I nodded thoughtfully.

Miss Reilly was silent, then burst out suddenly:

“I don’t know what’s the matter with them this year. They’ve all got the jumps. Johnson goes about so glum she can’t open her mouth. David never speaks if he can help it. Bill, of course, never stops, and somehow his chatter seems to make the others worse. Carey goes about looking as though something would snap any minute. And they all watch each other as though—as though—Oh, I don’t know, but it’s queer.”
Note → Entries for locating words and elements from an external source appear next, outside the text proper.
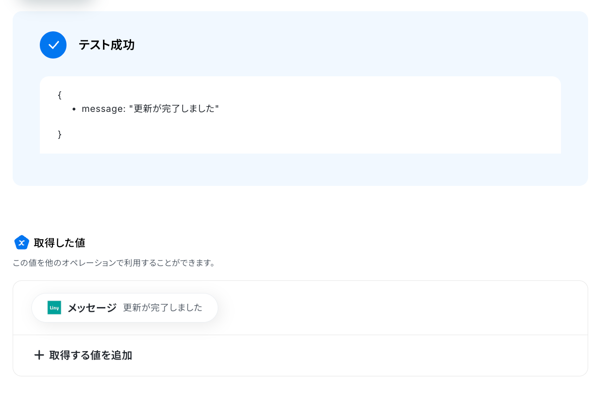Click the メッセージ label text
The height and width of the screenshot is (411, 605).
coord(92,308)
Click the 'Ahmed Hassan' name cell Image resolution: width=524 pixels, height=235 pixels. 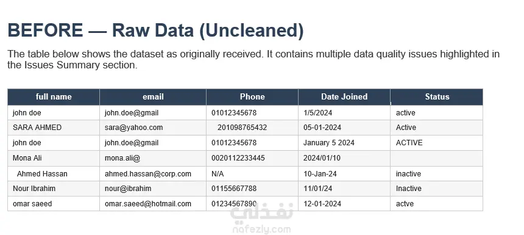coord(54,174)

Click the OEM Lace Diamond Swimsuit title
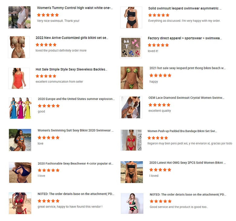186,98
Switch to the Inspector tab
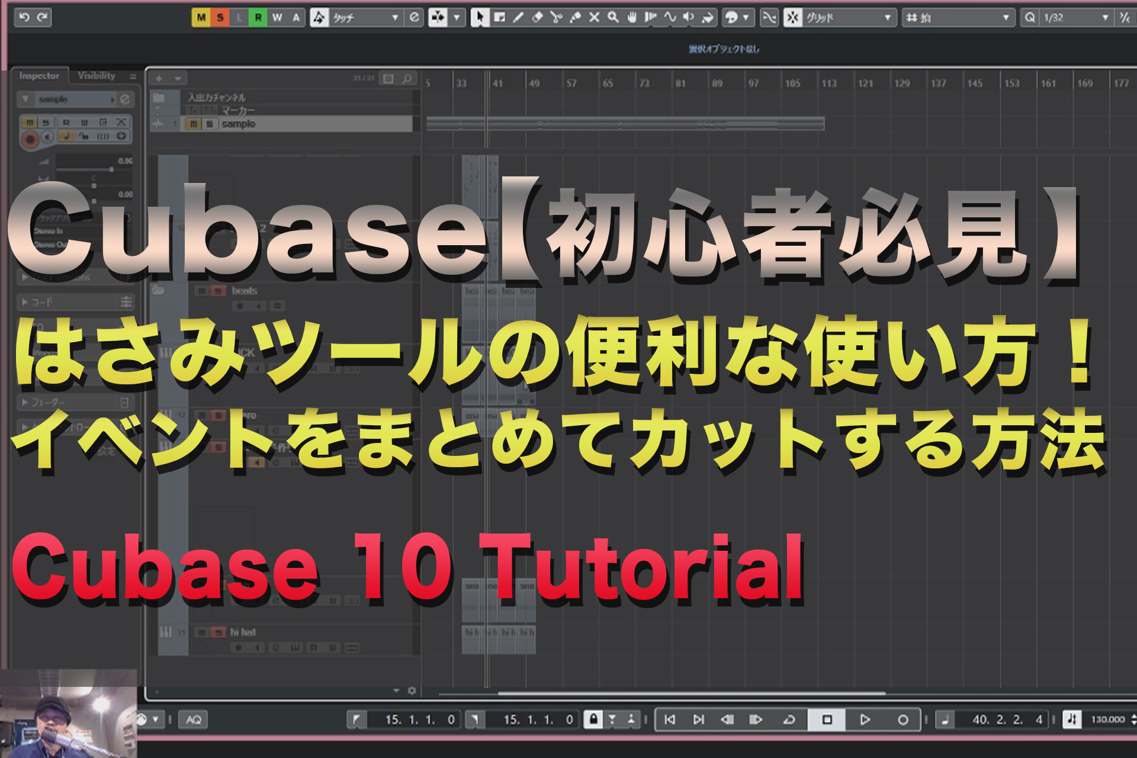Image resolution: width=1137 pixels, height=758 pixels. click(x=39, y=76)
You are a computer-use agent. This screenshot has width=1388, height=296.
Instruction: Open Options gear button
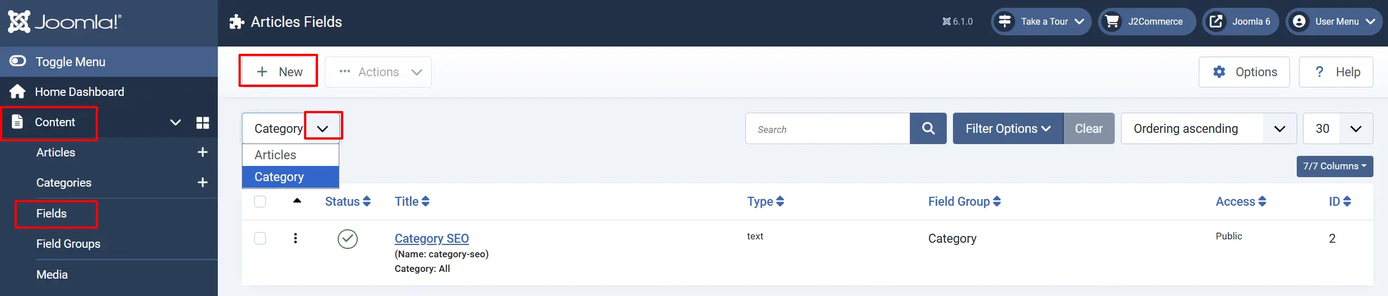pyautogui.click(x=1244, y=72)
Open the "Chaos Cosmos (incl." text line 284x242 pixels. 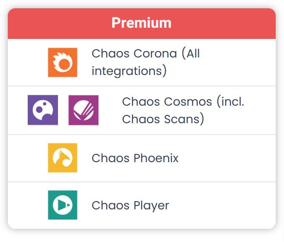click(x=183, y=102)
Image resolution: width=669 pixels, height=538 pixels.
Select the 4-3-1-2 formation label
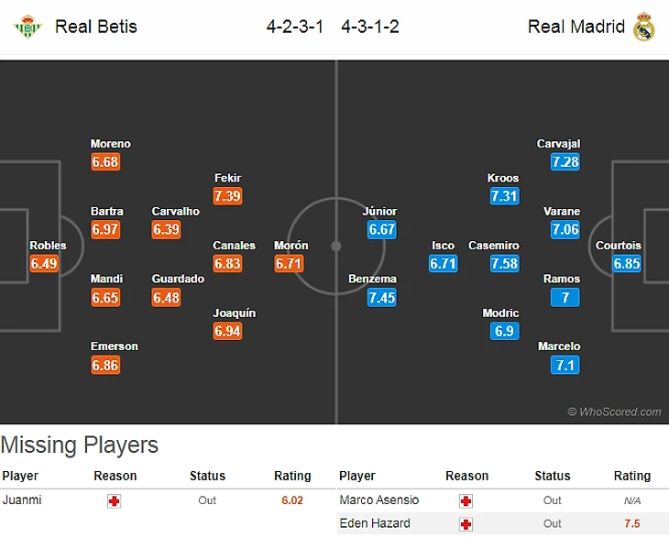click(370, 27)
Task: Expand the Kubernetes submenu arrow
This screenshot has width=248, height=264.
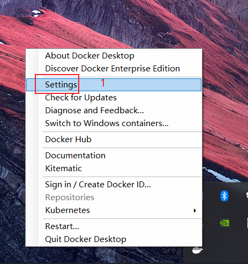Action: [195, 210]
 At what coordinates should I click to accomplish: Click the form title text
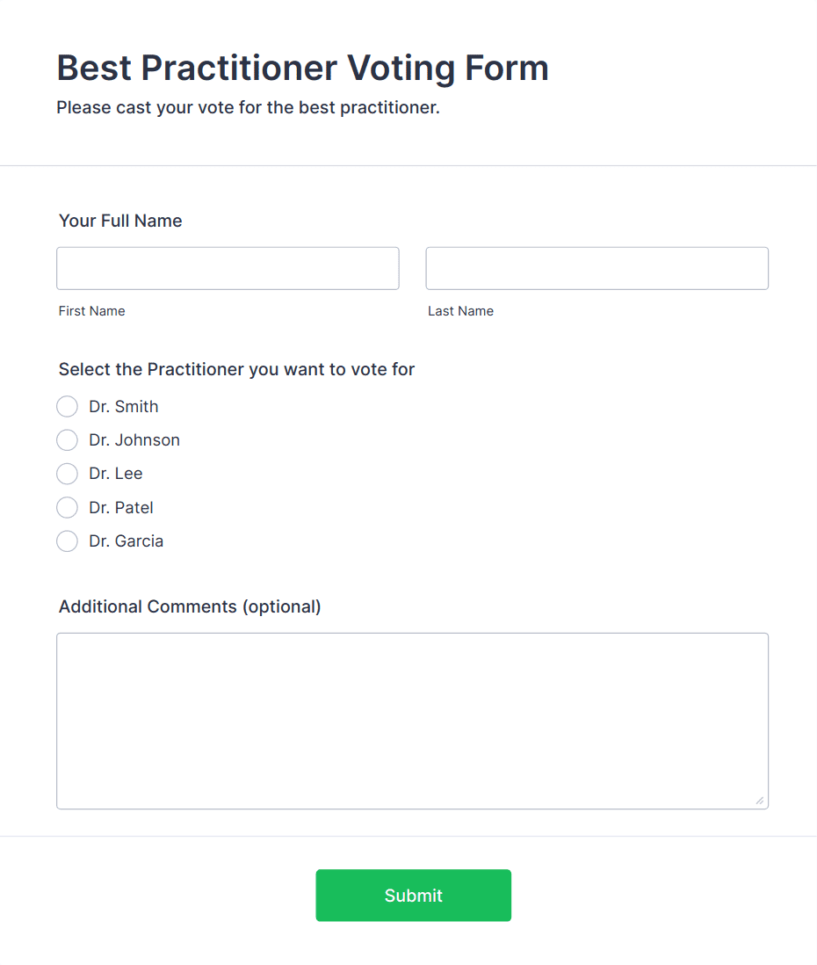tap(303, 68)
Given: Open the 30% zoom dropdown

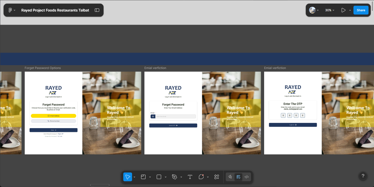Looking at the screenshot, I should click(330, 10).
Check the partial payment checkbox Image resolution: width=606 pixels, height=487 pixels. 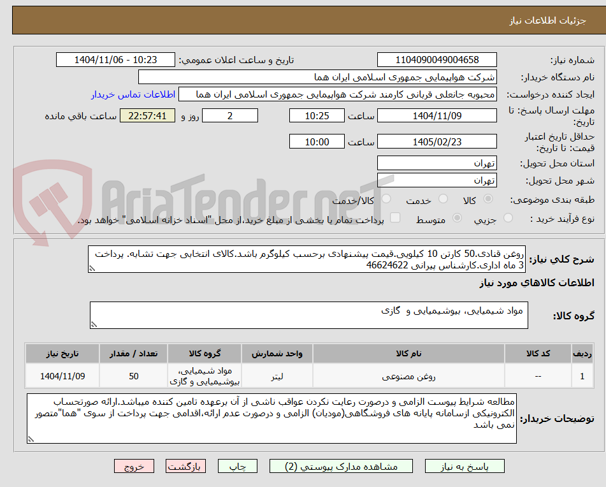point(396,218)
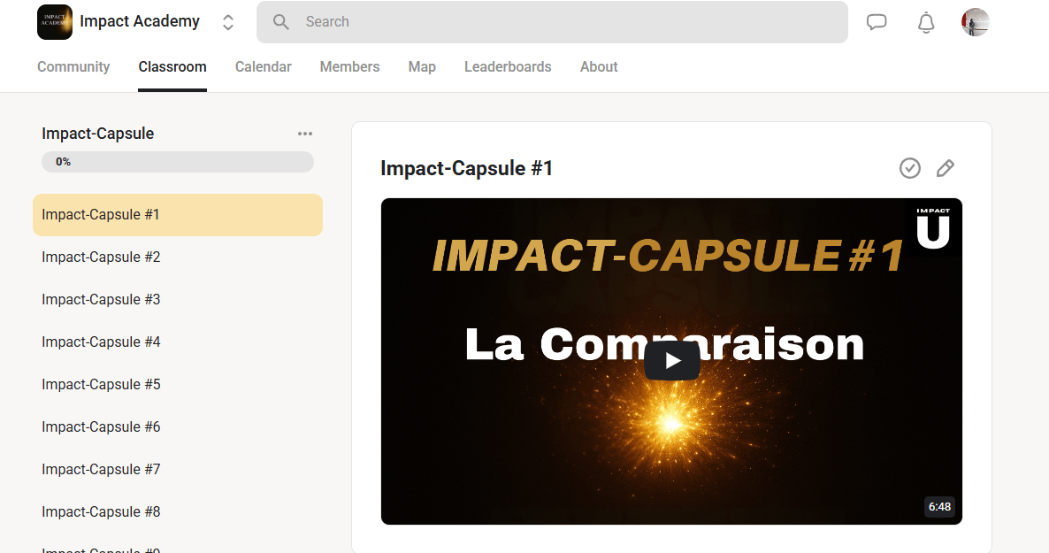Click the magnifier search icon
The image size is (1049, 553).
point(281,22)
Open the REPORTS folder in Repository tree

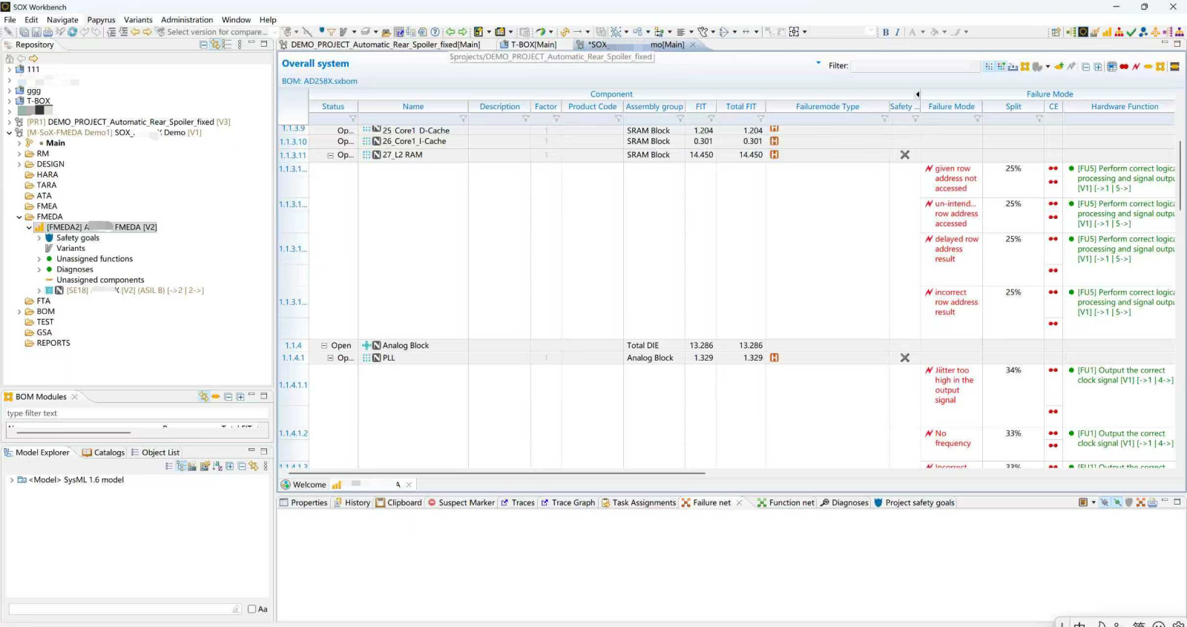pyautogui.click(x=53, y=344)
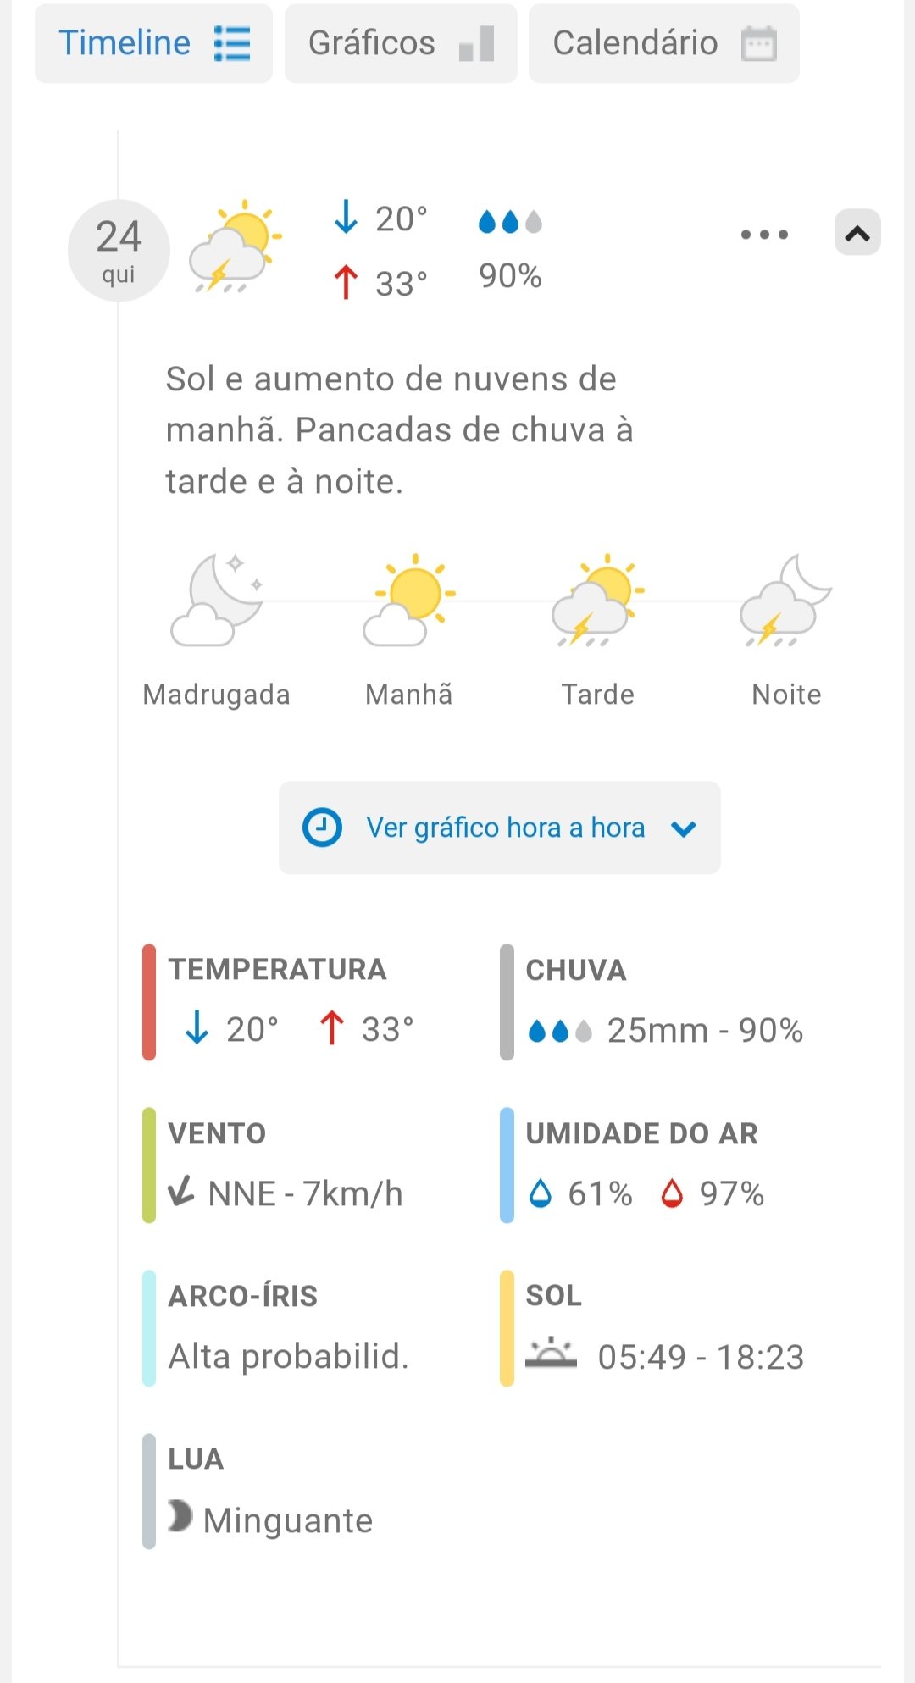
Task: Select the Noite night storm icon
Action: [786, 601]
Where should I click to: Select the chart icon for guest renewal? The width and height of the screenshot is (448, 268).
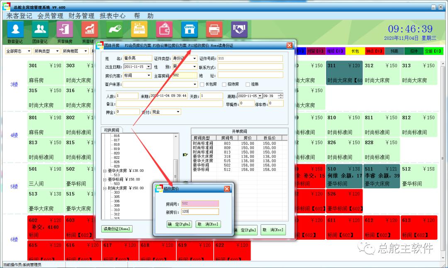[89, 29]
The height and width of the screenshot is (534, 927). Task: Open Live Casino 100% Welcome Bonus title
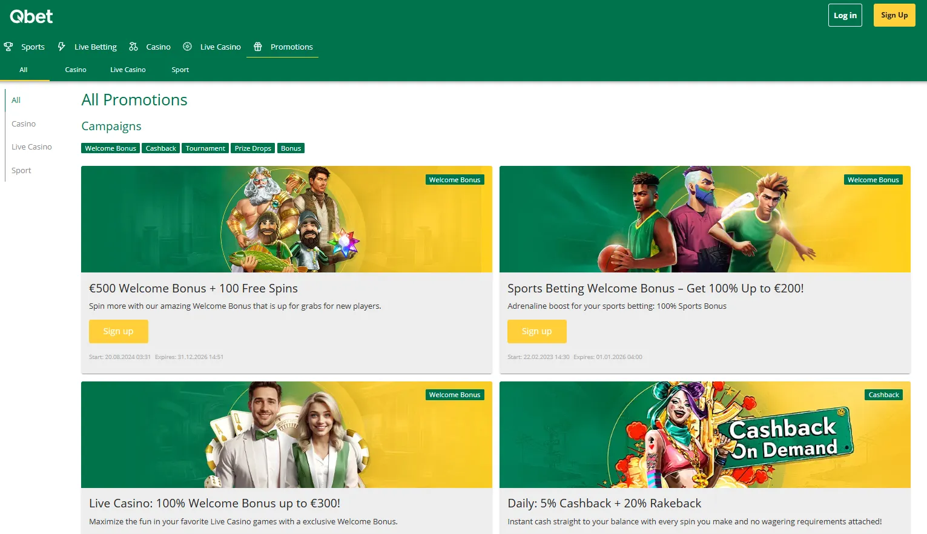coord(214,503)
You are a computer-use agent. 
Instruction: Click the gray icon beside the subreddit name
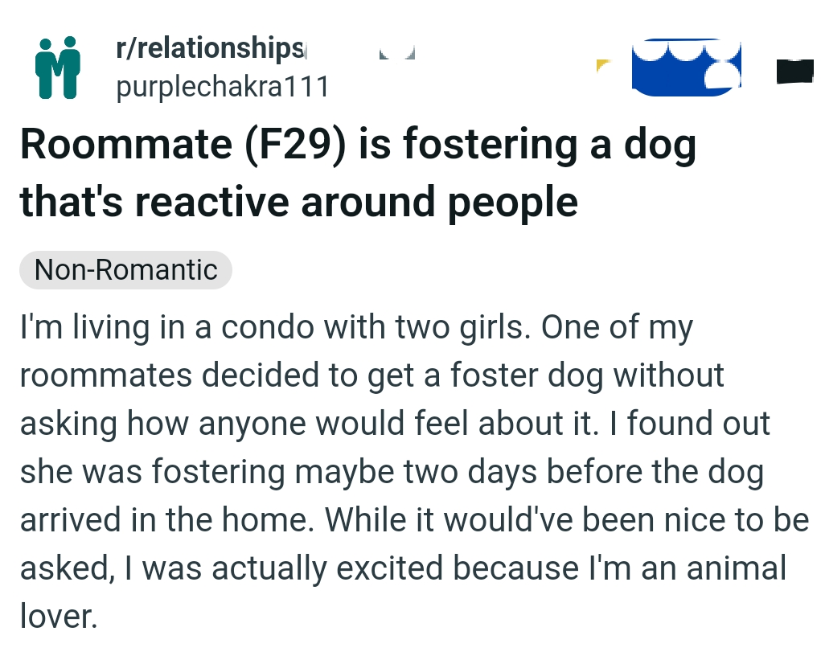coord(396,51)
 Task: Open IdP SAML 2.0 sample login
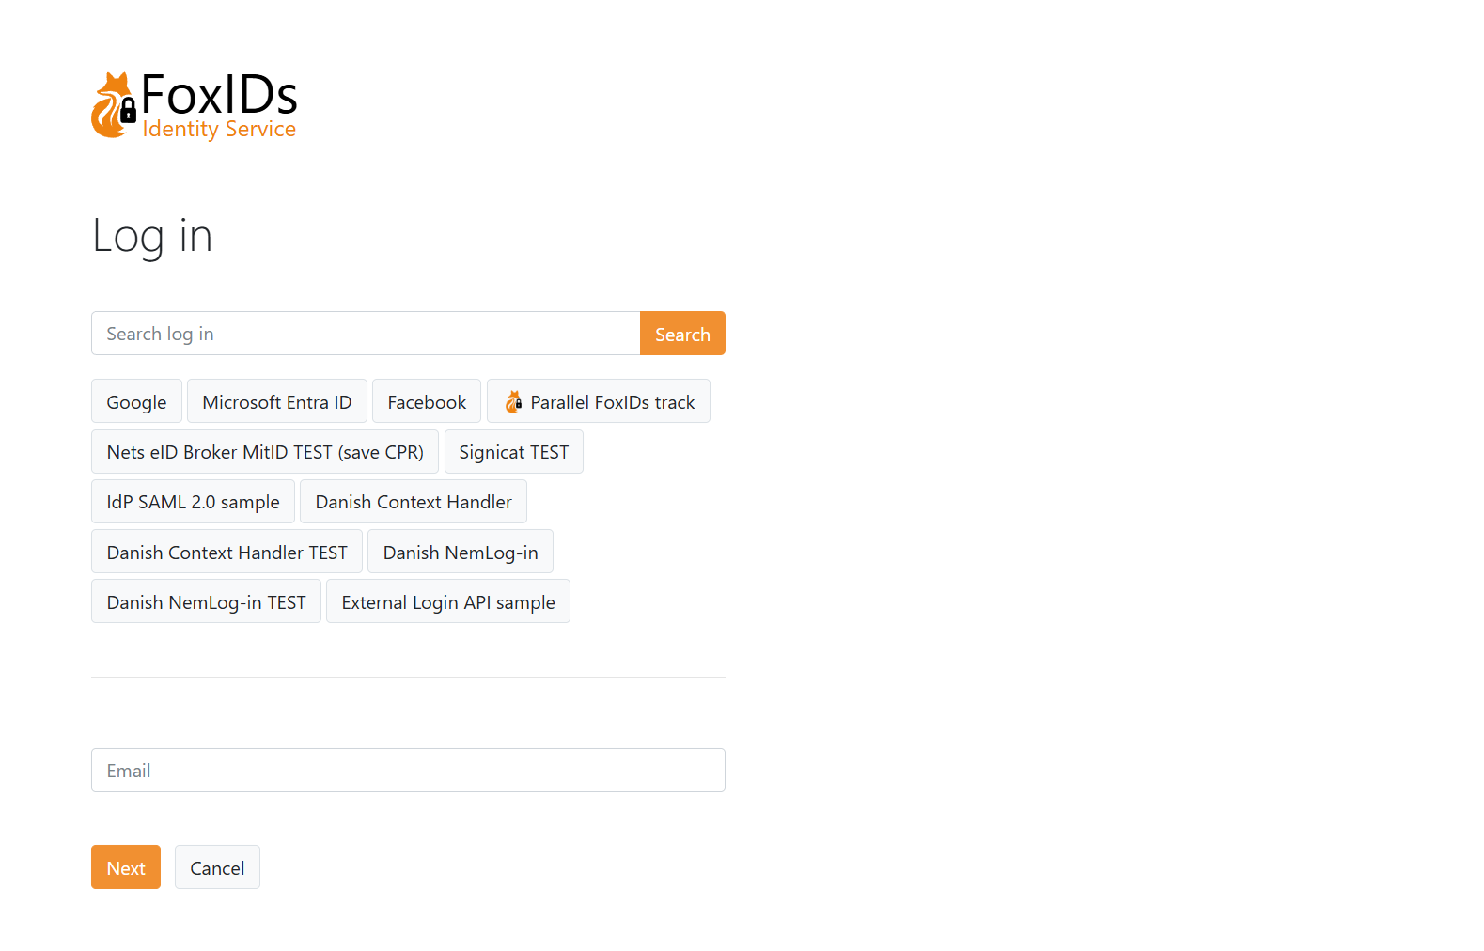point(193,502)
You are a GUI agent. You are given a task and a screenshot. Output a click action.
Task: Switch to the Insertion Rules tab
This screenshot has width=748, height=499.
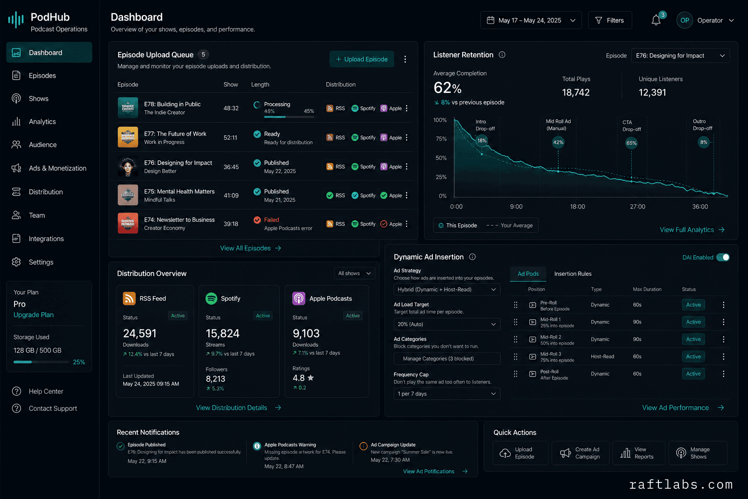tap(573, 274)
It was odd, I thought, that two such dissimilar people as Miss Reilly and Major Pennyman should have been struck in the same manner.

Just then Mr. Coleman came bustling in. Bustling was just the word for it. If his tongue had hung out and he had suddenly produced a tail to wag you wouldn’t have been surprised.

“Hallo-allo,” he said. “Absolutely the world’s best shopper—that’s me. Have you shown nurse all the beauties of the town?”

“She wasn’t impressed,” said Miss Reilly dryly.

“I don’t blame her,” said Mr. Coleman heartily. “Of all the one-horse tumbledown places!”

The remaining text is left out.